(Pixel coordinate grounding data)
════════

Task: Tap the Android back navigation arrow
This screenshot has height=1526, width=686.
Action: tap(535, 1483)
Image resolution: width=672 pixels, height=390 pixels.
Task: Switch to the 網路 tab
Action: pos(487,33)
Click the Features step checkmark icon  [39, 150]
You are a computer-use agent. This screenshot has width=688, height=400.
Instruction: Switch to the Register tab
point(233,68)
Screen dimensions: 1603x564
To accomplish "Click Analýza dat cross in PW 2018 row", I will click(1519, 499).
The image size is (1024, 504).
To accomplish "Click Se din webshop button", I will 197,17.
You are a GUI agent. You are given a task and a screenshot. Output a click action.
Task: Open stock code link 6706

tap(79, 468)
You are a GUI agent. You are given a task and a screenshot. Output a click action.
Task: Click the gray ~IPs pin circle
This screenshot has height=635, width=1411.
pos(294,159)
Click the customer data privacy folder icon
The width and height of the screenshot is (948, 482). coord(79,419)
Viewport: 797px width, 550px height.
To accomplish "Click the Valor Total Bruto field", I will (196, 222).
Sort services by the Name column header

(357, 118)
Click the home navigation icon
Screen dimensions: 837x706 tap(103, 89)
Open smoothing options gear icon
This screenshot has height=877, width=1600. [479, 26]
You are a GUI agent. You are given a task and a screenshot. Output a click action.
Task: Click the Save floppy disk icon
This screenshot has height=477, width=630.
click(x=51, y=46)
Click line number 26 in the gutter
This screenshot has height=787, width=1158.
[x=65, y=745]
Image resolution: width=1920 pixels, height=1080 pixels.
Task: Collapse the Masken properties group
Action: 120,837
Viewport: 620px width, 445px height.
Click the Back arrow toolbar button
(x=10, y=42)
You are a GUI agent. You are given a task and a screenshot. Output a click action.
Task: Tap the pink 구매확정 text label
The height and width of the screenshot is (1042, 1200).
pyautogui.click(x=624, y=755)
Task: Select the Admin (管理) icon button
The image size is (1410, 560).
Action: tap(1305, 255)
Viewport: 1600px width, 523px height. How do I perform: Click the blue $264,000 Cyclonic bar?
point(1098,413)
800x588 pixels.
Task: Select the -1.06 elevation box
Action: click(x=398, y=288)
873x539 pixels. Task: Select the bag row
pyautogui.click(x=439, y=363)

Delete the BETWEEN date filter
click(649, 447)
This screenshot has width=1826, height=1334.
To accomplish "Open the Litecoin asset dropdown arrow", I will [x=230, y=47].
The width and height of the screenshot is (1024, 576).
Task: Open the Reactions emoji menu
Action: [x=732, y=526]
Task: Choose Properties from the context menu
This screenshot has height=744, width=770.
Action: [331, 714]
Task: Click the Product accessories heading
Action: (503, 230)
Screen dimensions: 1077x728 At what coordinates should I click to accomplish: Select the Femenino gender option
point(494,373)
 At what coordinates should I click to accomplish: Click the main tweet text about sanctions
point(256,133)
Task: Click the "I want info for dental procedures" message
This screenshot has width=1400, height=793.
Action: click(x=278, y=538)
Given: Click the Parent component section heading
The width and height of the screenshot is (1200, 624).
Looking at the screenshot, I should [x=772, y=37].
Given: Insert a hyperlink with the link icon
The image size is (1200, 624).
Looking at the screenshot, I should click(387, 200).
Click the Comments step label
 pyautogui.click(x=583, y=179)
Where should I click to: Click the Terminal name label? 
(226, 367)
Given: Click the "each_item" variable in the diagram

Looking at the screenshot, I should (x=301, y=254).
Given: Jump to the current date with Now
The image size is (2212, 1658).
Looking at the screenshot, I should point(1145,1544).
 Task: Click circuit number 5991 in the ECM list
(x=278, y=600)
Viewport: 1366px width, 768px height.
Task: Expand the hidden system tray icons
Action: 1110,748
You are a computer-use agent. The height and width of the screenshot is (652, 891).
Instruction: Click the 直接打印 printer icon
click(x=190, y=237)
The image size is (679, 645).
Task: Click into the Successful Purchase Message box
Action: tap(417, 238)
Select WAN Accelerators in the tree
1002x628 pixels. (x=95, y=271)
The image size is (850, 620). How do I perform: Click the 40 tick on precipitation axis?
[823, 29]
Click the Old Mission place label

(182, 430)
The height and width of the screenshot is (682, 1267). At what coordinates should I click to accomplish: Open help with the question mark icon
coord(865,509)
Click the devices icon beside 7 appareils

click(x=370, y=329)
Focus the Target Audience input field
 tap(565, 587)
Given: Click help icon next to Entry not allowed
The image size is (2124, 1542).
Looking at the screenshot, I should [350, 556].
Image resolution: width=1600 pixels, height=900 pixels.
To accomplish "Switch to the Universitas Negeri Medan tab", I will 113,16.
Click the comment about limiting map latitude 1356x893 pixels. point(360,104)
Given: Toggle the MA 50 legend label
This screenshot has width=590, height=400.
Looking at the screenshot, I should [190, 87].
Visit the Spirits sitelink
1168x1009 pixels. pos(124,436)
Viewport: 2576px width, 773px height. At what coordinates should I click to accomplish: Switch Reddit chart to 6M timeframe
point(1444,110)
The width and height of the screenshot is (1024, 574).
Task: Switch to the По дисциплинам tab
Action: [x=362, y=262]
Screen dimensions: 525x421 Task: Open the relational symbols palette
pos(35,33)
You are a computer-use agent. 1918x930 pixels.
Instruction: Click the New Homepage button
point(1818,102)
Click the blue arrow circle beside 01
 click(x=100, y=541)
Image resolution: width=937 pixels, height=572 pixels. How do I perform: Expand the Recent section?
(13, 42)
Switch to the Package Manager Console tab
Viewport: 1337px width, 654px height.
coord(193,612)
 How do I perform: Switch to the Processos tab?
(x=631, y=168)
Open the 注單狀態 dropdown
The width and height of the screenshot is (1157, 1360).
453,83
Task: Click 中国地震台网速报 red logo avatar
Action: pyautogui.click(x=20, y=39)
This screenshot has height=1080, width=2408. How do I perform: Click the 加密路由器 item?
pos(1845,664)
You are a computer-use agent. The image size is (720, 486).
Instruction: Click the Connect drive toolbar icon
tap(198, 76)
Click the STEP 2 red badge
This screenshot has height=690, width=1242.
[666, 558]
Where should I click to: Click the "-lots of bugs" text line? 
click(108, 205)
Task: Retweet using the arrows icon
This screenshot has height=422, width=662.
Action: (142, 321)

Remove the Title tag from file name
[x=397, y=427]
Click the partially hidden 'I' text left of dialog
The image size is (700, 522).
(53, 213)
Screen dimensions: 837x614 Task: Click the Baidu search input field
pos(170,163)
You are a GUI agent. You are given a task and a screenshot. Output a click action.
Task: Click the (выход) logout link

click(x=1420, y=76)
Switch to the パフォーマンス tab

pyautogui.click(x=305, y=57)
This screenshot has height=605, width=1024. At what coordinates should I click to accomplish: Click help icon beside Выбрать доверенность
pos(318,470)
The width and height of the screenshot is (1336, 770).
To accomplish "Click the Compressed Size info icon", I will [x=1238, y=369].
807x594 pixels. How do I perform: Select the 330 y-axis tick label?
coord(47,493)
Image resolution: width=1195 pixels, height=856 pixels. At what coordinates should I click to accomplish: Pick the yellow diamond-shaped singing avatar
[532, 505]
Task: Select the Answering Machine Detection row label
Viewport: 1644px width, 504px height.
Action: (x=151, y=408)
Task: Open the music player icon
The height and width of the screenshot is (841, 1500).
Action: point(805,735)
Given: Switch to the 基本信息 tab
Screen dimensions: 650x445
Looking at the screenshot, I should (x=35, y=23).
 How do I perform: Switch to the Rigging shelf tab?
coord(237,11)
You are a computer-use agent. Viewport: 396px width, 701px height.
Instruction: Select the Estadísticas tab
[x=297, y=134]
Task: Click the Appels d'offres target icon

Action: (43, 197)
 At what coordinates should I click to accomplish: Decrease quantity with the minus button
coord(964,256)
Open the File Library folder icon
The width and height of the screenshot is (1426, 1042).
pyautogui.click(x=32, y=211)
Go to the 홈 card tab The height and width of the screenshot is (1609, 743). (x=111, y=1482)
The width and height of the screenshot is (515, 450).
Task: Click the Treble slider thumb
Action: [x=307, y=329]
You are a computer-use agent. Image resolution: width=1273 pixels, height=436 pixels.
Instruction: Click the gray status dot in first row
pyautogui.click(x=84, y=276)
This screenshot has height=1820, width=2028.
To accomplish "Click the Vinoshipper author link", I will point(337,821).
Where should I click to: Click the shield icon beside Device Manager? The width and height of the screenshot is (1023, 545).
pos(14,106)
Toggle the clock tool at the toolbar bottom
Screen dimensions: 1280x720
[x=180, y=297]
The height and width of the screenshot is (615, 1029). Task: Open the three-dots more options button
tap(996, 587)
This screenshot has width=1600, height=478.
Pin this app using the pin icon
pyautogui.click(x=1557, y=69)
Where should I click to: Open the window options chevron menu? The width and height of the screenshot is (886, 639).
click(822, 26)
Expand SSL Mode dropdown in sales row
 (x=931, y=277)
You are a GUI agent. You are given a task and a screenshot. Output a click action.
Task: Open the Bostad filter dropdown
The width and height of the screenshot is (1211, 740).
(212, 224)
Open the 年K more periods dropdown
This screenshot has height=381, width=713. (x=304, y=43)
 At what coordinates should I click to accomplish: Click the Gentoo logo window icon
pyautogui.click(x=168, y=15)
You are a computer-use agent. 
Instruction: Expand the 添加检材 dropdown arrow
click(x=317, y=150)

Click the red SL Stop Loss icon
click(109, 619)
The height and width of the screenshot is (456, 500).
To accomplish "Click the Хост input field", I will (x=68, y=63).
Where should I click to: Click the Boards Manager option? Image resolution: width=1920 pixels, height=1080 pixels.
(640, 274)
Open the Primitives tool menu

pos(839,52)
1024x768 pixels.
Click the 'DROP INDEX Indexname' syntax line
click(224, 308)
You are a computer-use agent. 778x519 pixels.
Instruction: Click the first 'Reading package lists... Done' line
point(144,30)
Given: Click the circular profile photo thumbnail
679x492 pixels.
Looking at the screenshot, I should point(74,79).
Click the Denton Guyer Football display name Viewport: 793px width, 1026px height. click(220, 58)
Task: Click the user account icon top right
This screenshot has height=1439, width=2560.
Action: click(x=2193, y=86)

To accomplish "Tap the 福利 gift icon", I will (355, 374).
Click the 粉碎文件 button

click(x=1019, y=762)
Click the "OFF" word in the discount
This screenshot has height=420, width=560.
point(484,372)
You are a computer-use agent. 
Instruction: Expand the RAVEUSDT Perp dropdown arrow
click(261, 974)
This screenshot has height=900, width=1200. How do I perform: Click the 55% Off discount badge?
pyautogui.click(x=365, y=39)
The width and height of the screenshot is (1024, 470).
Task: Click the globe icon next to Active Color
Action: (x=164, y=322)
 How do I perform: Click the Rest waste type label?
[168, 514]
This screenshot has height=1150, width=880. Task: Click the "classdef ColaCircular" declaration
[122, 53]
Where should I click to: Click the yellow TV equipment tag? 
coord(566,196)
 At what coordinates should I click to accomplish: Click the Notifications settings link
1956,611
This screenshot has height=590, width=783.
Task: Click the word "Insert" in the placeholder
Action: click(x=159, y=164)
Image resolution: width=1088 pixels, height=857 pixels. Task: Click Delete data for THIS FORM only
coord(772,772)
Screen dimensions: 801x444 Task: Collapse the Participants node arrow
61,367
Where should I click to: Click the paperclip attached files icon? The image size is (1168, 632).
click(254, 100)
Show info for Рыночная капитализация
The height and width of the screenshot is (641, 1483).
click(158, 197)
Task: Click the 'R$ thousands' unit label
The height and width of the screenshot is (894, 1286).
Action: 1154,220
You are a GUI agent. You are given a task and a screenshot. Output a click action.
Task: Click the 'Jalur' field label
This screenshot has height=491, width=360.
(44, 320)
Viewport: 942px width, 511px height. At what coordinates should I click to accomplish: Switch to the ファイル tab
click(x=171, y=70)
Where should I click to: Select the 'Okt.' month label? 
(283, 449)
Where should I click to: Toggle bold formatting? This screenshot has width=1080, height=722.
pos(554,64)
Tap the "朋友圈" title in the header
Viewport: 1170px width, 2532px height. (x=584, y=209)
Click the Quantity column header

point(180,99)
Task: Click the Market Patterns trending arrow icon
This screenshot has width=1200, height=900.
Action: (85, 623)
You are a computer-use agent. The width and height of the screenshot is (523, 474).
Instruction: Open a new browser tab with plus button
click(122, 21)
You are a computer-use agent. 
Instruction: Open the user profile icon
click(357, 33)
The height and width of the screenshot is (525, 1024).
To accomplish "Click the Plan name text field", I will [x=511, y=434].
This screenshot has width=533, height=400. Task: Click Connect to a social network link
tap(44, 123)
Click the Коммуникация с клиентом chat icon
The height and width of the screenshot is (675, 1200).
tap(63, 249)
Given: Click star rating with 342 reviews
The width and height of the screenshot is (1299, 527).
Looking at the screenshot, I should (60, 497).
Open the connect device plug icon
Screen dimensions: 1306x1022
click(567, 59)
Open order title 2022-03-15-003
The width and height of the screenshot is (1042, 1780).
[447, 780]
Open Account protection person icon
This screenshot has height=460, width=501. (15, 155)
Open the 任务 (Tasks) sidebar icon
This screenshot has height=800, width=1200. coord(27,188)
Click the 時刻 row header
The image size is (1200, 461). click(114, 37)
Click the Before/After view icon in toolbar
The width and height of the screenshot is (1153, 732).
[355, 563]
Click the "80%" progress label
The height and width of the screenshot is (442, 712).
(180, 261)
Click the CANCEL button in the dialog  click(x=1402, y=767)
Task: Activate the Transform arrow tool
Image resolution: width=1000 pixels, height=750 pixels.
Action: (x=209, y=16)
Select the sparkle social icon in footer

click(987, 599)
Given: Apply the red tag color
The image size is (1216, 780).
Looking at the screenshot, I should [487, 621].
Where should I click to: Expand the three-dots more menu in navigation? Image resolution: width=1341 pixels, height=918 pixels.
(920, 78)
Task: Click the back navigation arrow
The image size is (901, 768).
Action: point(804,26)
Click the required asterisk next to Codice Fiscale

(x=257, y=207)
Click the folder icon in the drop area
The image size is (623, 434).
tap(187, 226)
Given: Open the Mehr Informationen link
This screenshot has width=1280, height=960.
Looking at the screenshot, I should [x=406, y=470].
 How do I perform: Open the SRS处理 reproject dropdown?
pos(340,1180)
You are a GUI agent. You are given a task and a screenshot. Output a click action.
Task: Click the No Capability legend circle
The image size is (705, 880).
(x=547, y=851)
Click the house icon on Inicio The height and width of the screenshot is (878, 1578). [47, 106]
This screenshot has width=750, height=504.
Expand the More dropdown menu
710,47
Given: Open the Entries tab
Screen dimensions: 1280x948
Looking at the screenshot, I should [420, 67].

════════

• [PROBLEM TO SOLVE] Taking the entries above, write out exactly the lines starting with the line containing "Where should I click to: Expand" and going on through the line containing "Given: Open the Entries tab", both included, and nothing else.

• [ANSWER SECTION]
Where should I click to: Expand the three-dots more menu in navigation? Image resolution: width=1341 pixels, height=918 pixels.
(920, 78)
Task: Click the back navigation arrow
The image size is (901, 768).
Action: point(804,26)
Click the required asterisk next to Codice Fiscale

(x=257, y=207)
Click the folder icon in the drop area
The image size is (623, 434).
tap(187, 226)
Given: Open the Mehr Informationen link
This screenshot has width=1280, height=960.
Looking at the screenshot, I should [x=406, y=470].
 How do I perform: Open the SRS处理 reproject dropdown?
pos(340,1180)
You are a GUI agent. You are given a task and a screenshot. Output a click action.
Task: Click the No Capability legend circle
The image size is (705, 880).
(x=547, y=851)
Click the house icon on Inicio The height and width of the screenshot is (878, 1578). [47, 106]
This screenshot has width=750, height=504.
Expand the More dropdown menu
710,47
Given: Open the Entries tab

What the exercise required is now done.